4) È ben vero che, come osserva il ricorrente, l'accertata illegittimità della costituzione di un duplice condominio imponeva una sola votazione dell'unica assemblea condominiale per l'unico bilancio consuntivo, senza che a tale conclusione si potesse derogare, come, invece, ha fatto il giudice d'appello, in forza della norma posta dall'art. 1123, ult. co., cod. civ., poiché si votò, non già per le sole spese di manutenzione e pulizia delle due scale, bensì per il bilancio consuntivo complessivo.
Sennonché, sebbene la votazione si sia svolta in maniera irregolare e certamente atipica, non risulta che siano state violate le norme che fissano il "quorum" costitutivo dell'assemblea ed il "quorum" deliberativo; il ricorrente nulla deduce al riguardo. Sicché, deve ritenersi che, sommati i millesimi rappresentati da tutti i condomini presenti o rappresentati e da tutti i condomini che approvarono le delibere impugnate, i due "quorum" siano stati rappresentati.

Inammissibili, perché per la prima volta fatte in sede di legittimità (comunque, il ricorrente non si duole di omesso esame) e, peraltro, perché non esposte in ricorso, nonostante la loro autonoma valenza, risultano le deduzioni fatte dal ricorrente con le note scritte di replica al P.M. in ordine ad un presunto pregiudizio scaturito a suo carco dall'irregolare votazione in tema di ripartizione delle spese condominiali.

5) Nessuna norma vieta che, ai fini di una sollecita e puntuale gestione dell'amministrazione condominiale, in attesa dell'approvazione del bilancio preventivo, l'assemblea deliberi di autorizzare l'amministratore a chiedere ai condomini pagamenti provvisori, con riserva di conguaglio sulla base del bilancio approvato e tenuto conto dei valori millesimali attribuiti a ciascuna proprietà individuale.
Trattasi di materia affidata al potere discrezionale dell'assemblea.
Quanto, poi, al rilievo che l'argomento non sarebbe stato inserito nell'O.d.G. dell'assembela, si osserva che, per quel che risulta dalla sentenza impugnata, la questione viene posta per la prima volta in sede di legittimità e, pertanto, dev'essere ritenuta inammissibile. Né, comunque, la sentenza viene impugnata per omesso esame della questione.

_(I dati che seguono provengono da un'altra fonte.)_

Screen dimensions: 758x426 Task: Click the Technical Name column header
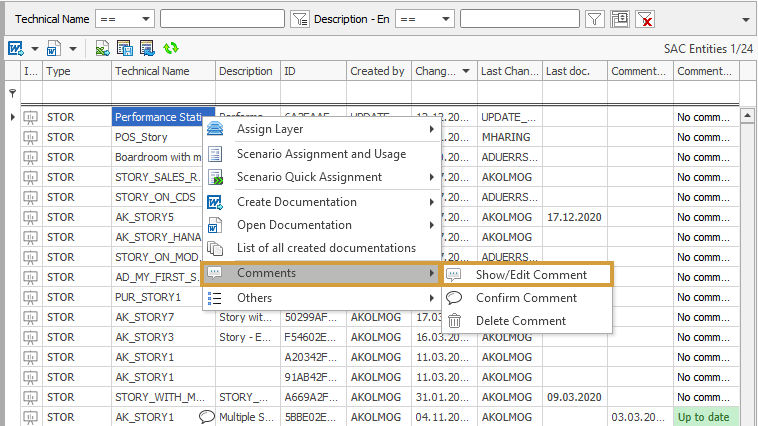tap(152, 71)
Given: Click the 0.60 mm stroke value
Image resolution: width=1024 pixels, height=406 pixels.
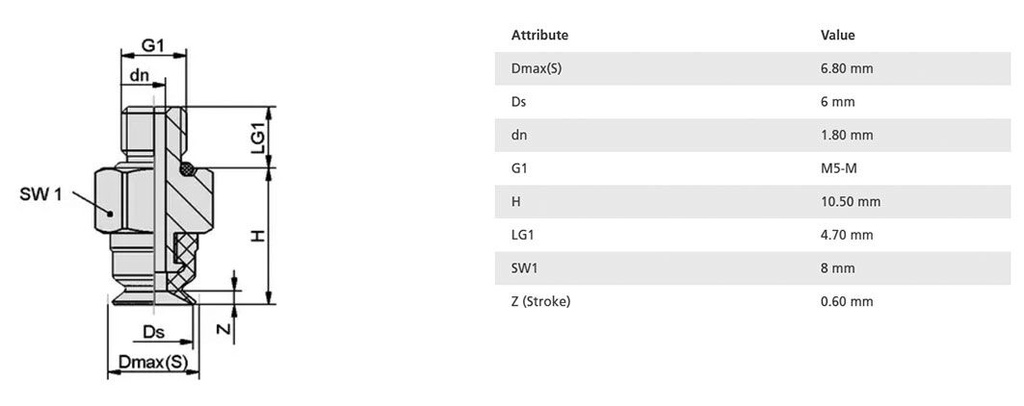Looking at the screenshot, I should click(846, 301).
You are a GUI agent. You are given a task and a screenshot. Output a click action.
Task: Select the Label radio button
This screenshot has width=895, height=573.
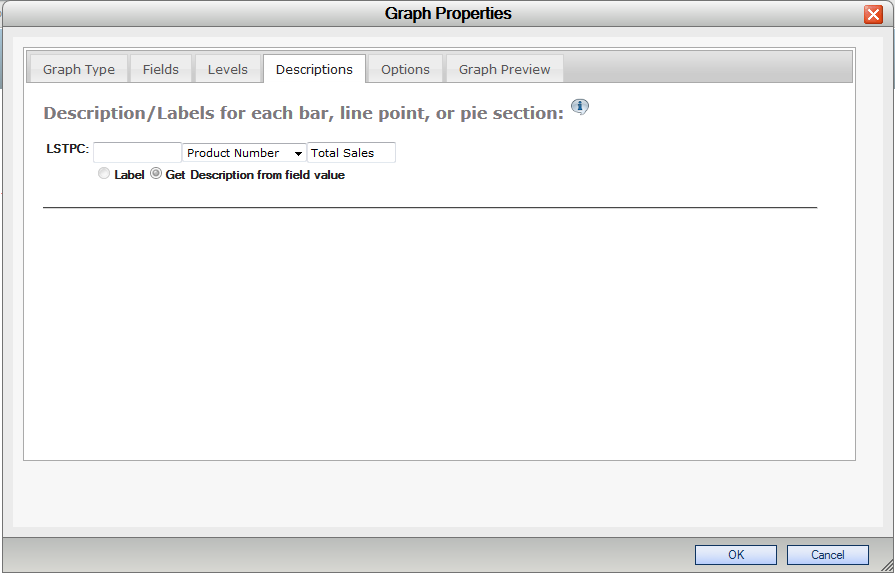[x=104, y=173]
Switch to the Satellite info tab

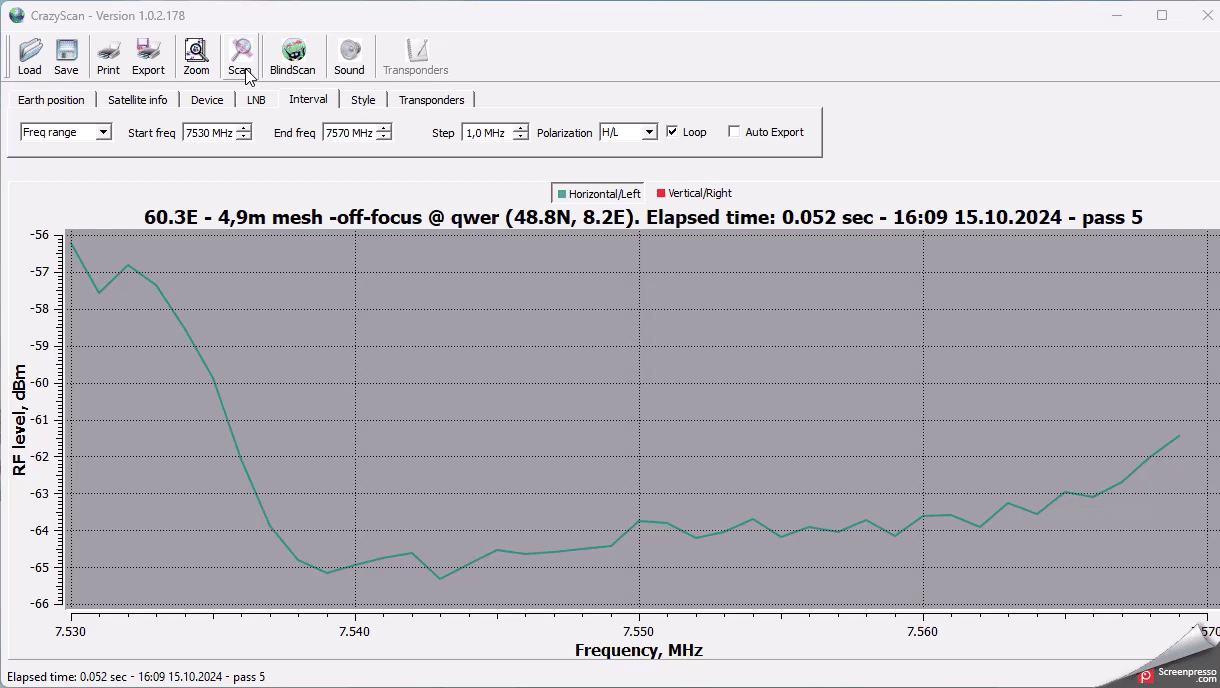(138, 100)
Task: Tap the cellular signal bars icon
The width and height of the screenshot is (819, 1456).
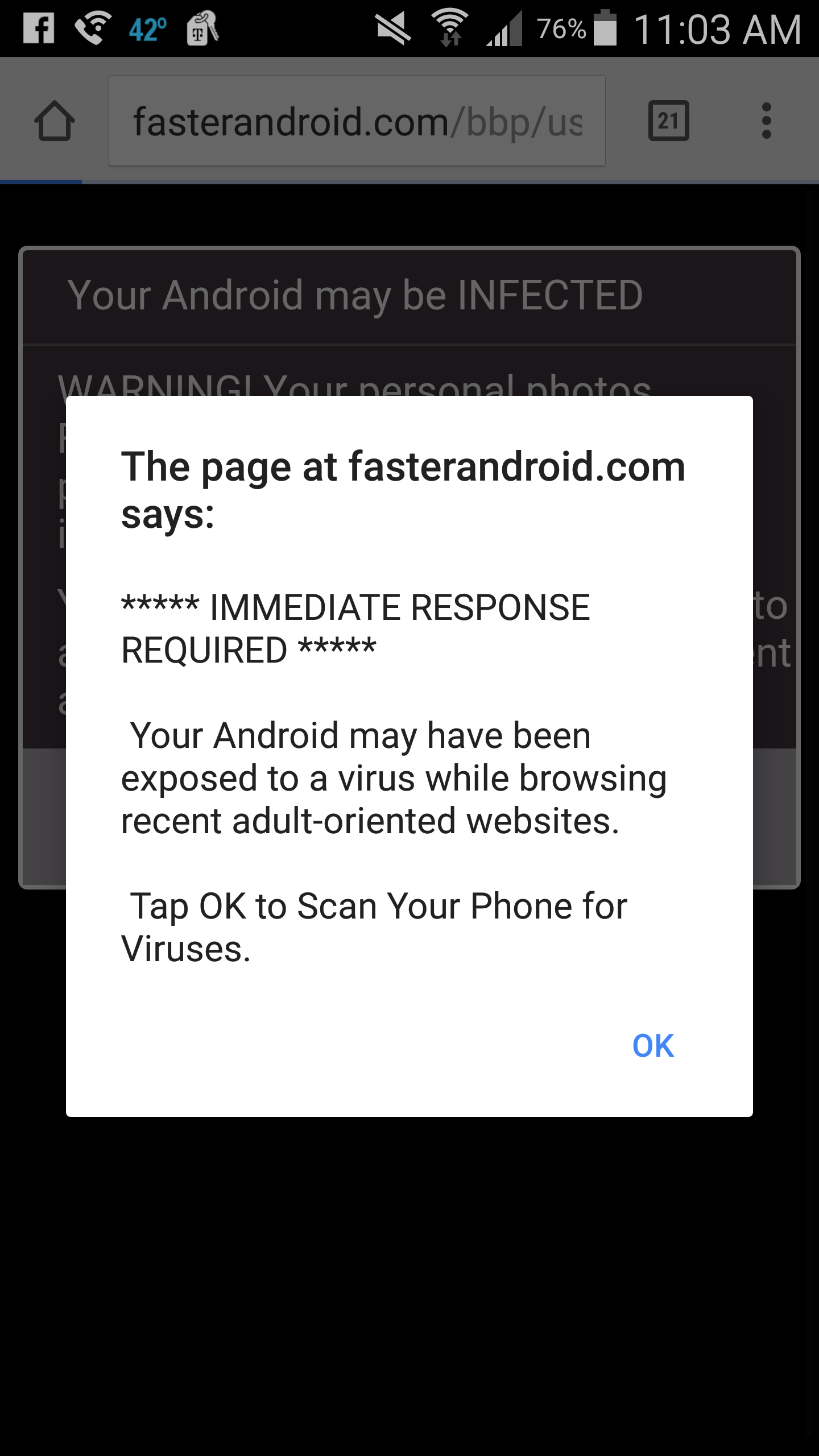Action: pyautogui.click(x=504, y=28)
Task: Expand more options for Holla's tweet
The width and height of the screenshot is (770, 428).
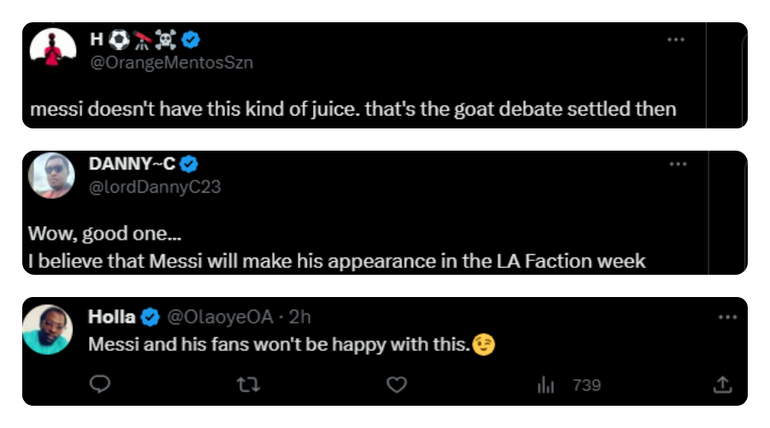Action: [x=728, y=318]
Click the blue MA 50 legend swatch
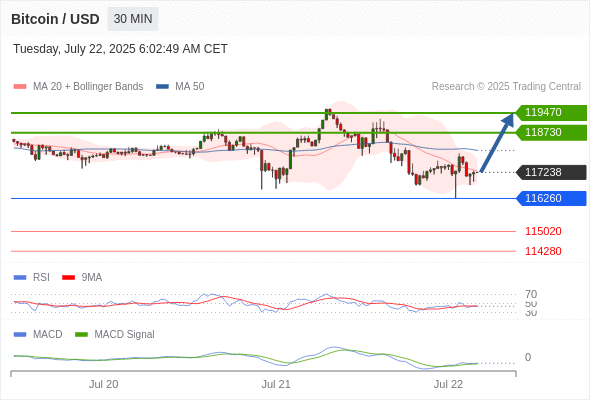 [x=162, y=87]
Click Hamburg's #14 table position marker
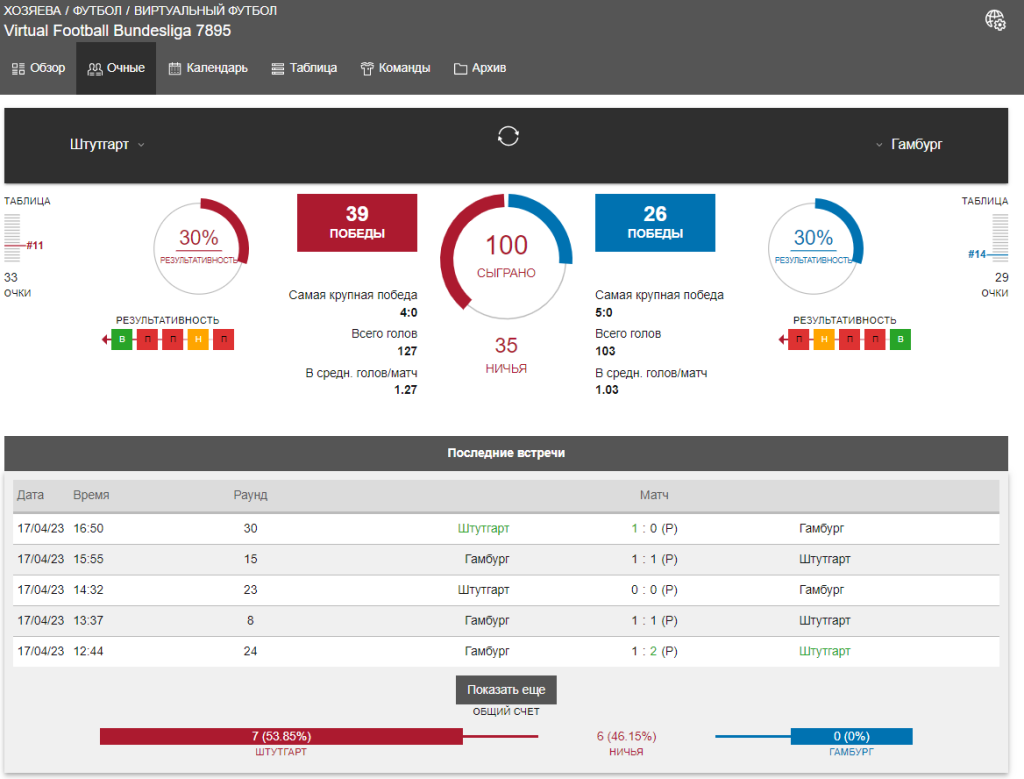Viewport: 1024px width, 779px height. 977,254
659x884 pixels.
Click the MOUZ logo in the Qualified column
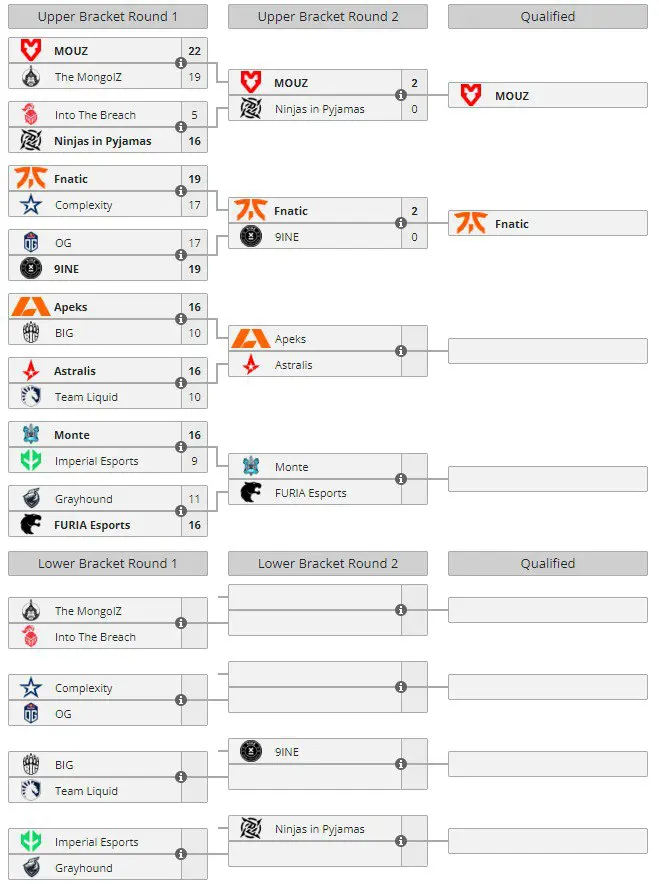(x=471, y=96)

6) L'ultima censura è infondata, sia perché, come risulta dalla stessa prospettazione fattane in ricorso, il motivo d'appello si limitava a riportarsi alle doglianze espresse in primo grado sia perché le stesse note esplicative depositate in primo grado non indicavano le ragioni per cui le spese ivi elencate non erano, ad avviso del ricorrente, dovute oppure erano erroneamente ripartite oppure non erano documentate.
Conclusivamente, il ricorso va respinto e, pertanto, secondo l'ordinario criterio, il ricorrente va condannato a rimborsare al controricorrente le spese del giudizio di legittimità, liquidate come da dispositivo.

Per questi motivi
La Corte rigetta il ricorso e condanna il ricorrente a rimborsare al controricorrente le spese del presente giudizio, che liquida in complessivi € 2656,50, di cui € 2500,00 per onorari.